The turning point was subtle. One evening, Vagner was frustrated with a problem at work. His first instinct was to isolate himself, to stew in his anger. Instead, he shared it with Sabrina. She did not give him a technical solution, but she listened to him with an empathy that soothed his soul. Her embrace was a source of comfort that satisfied him always. He felt captivated not just by her body, but by the refuge she represented.
Their love was no longer the frantic love of youth, but something deeper, more resilient. It was a love watered by the daily choice to turn toward each other.
A few months later, a recently divorced colleague vented to Vagner.
“The passion was gone, man. It became routine. I went looking outside for what I no longer had at home.”
Vagner looked at his friend with a compassion born of experience. He thought about how close he had been to that same chasm.

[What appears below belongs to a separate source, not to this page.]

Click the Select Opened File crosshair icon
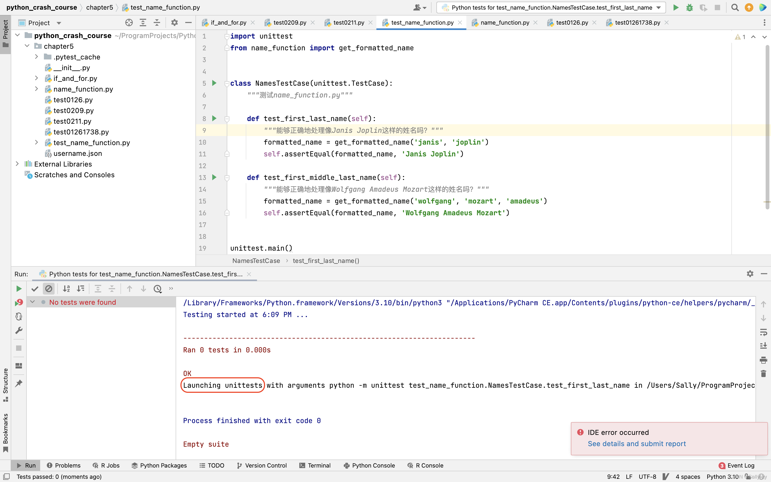This screenshot has height=482, width=771. (x=129, y=23)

“The problem,” Vagner said, with a wisdom he did not know he possessed, “is that we spend our lives looking for new, exotic springs. And we do not realize that the purest fountain, the one that truly quenches thirst, is the one already in our own yard. We just need to take care of it.”
That night, when he got home, he found Sabrina dancing in the kitchen with the children. She smiled at him over their shoulders, and in that smile, he saw the same woman of his youth. And he felt like the richest man in the world, forever captivated by the love he had almost let dry up.